Epigenetic features play large roles in transcriptional regulation, but understanding these roles requires knowledge of location of the feature relative to the DNA region under regulation. The goal is to determine the locations of these epigenetic features under various conditions. Differential occupancy of sequence specific transcription factors provides insight into gene usage and gene networks.
In the analyses so far, we have been looking at gene expression - the number of transcripts of each gene that can be detected in the tissue. Often, however, we want a more direct measure of what is happening in the cell. ChIP-seq and related analyses such as methyl-seq measure targeted regions of the tissue's DNA by enriching a DNA sample for the targeted regions.
As discussed in Section 1.8 and illustrated in the figure to the right, ChIP-seq targets regions of the DNA (chromatin) that are bound to specific proteins (1). The proteins are stabilized by cross-linking them chemically to the DNA (2). A protein of interest is then tagged with an antibody specific to the protein (3). The DNA is sheered (4), and the fragments bound to the protein are retrieve by chemically retrieving the antibody (immunoprecipitation) (5). Finally, the tag and protein are released from the DNA and washed away, leaving behind the DNA that had been bound (6). This DNA can then be sequenced. The entire process is called ChIP-seq. The objective of the assay is to determine the location of the protein binding sites on the DNA, and whether the protein binds to different sites under different experimental conditions.

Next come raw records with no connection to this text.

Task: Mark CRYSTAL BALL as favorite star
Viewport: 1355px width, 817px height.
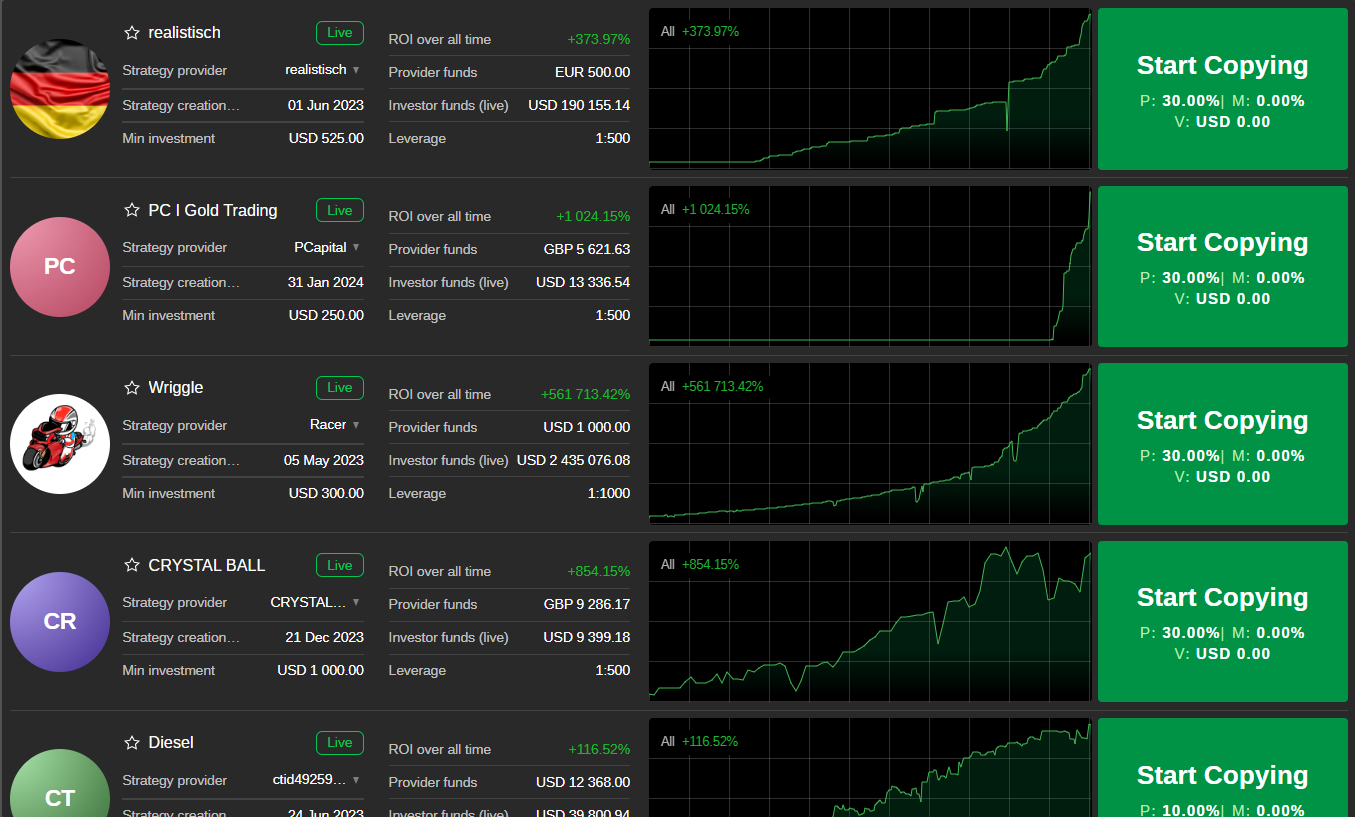Action: (131, 565)
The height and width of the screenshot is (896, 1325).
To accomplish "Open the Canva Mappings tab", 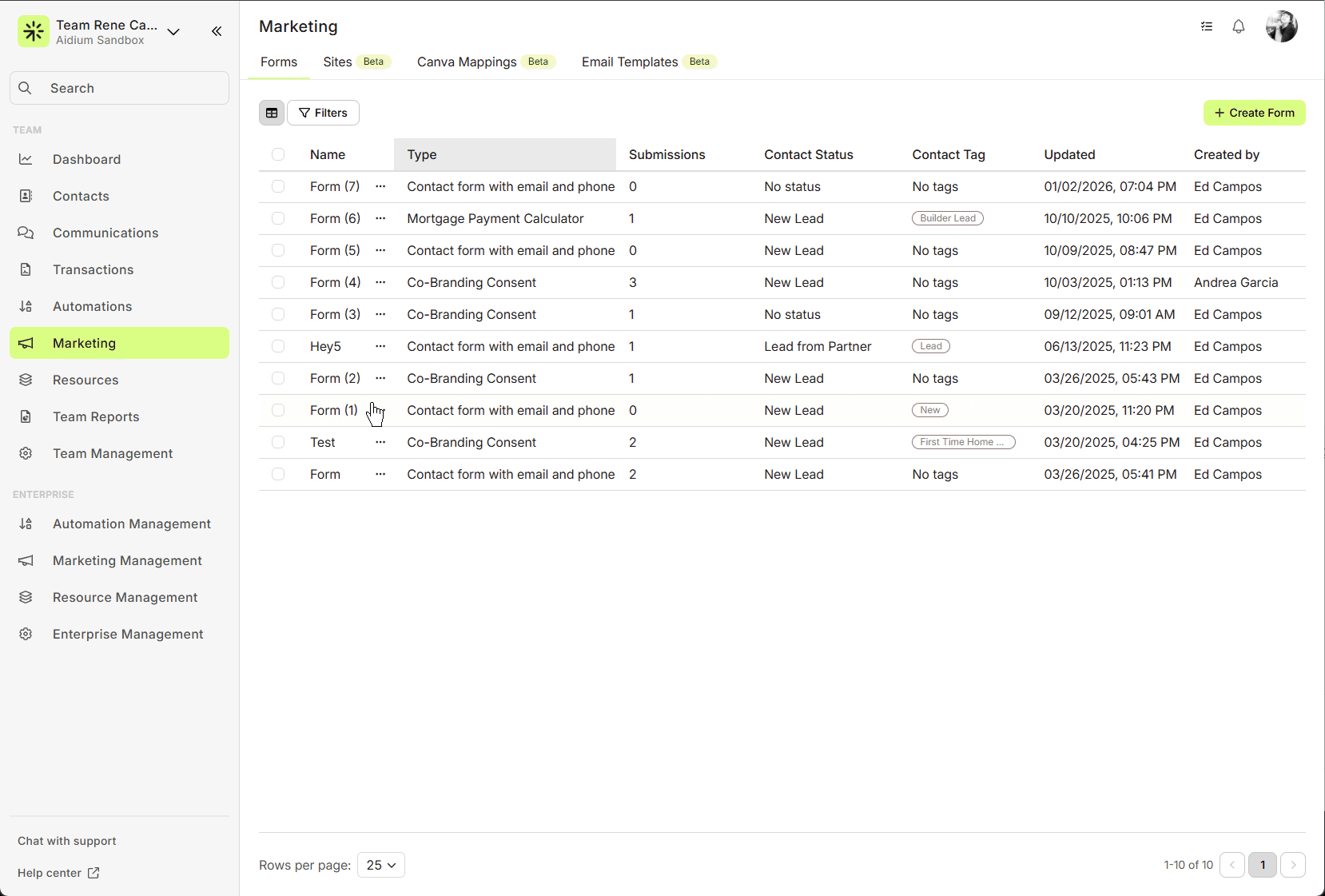I will 467,62.
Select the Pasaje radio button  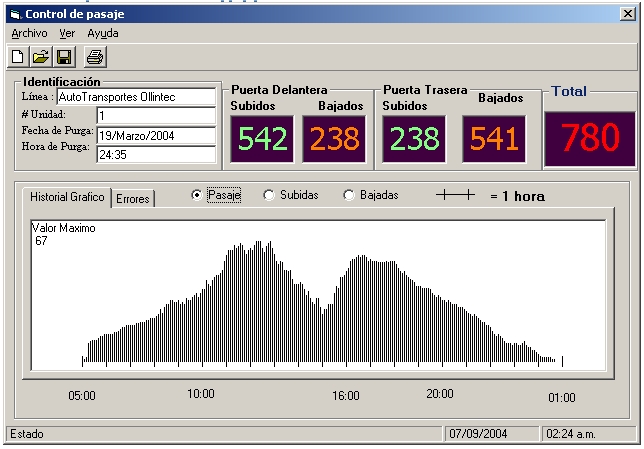click(x=197, y=196)
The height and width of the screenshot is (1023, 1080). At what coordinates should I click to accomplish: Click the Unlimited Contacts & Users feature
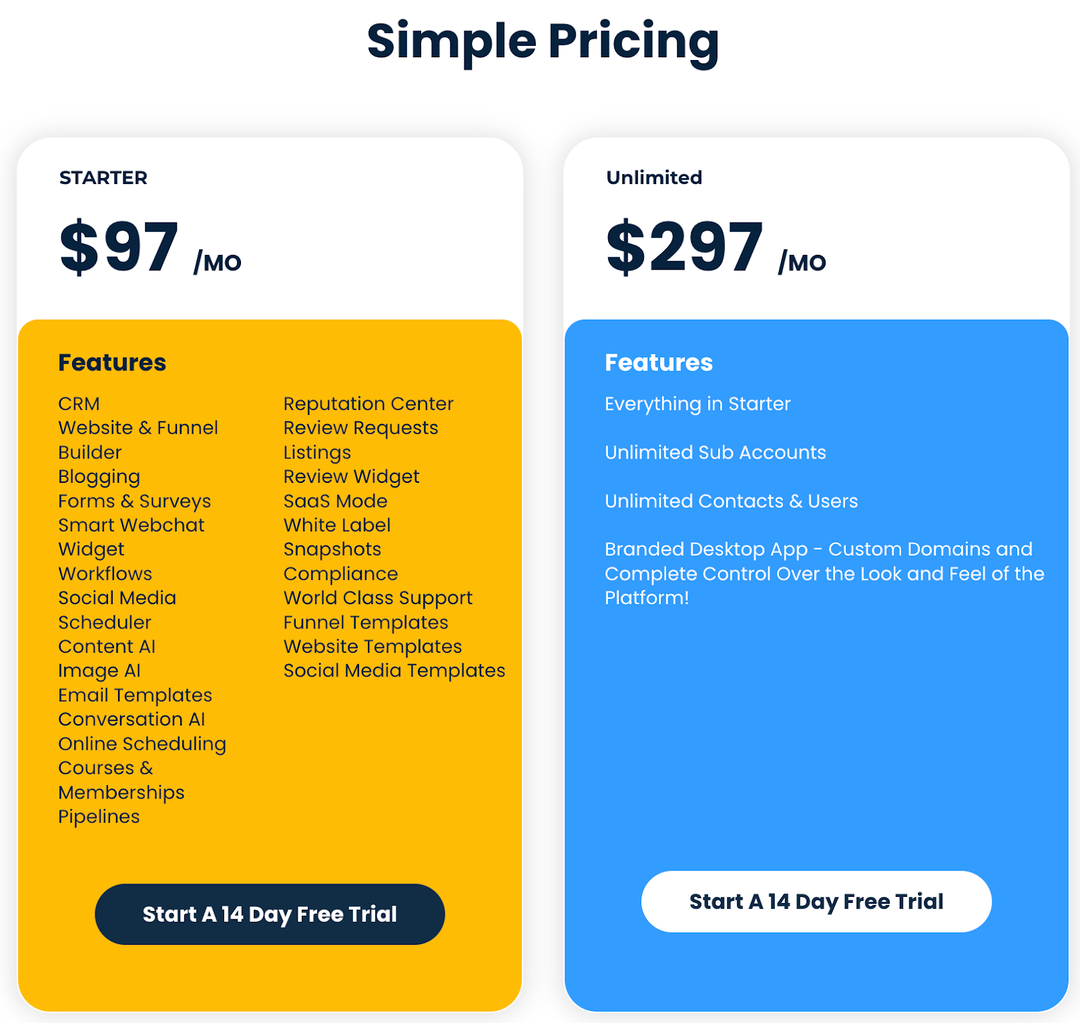(731, 501)
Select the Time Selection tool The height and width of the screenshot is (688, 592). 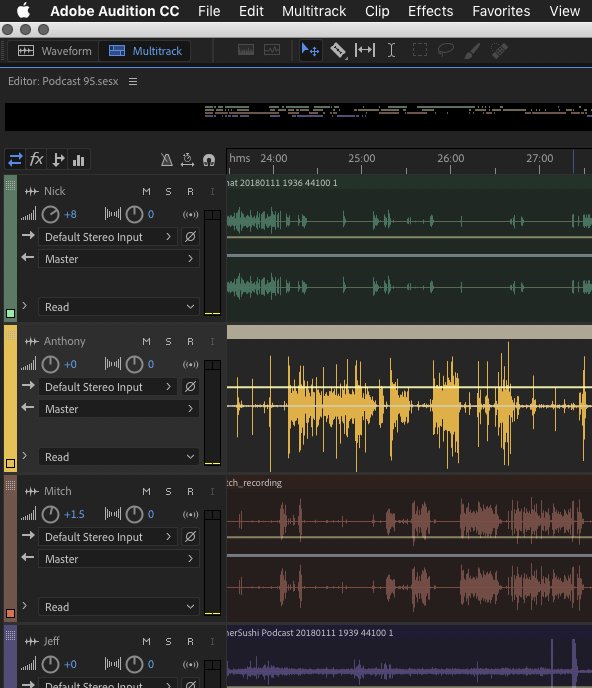point(391,50)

Typically the remaining DNA sample is enriched for the bound fragments, but still has a background of miscellaneous DNA fragments. For this reason, we need to do a differential analysis against a sample that was handled similarly except for the antibody binding step. If we are considering several experimental conditions, we may instead do a direct comparison of samples from the different treatments.
As an example, we will be looking at GATA 1 which is a mammalian transcription factor and ask where it attaches to the chromosome and whether it differs between two experimental conditions.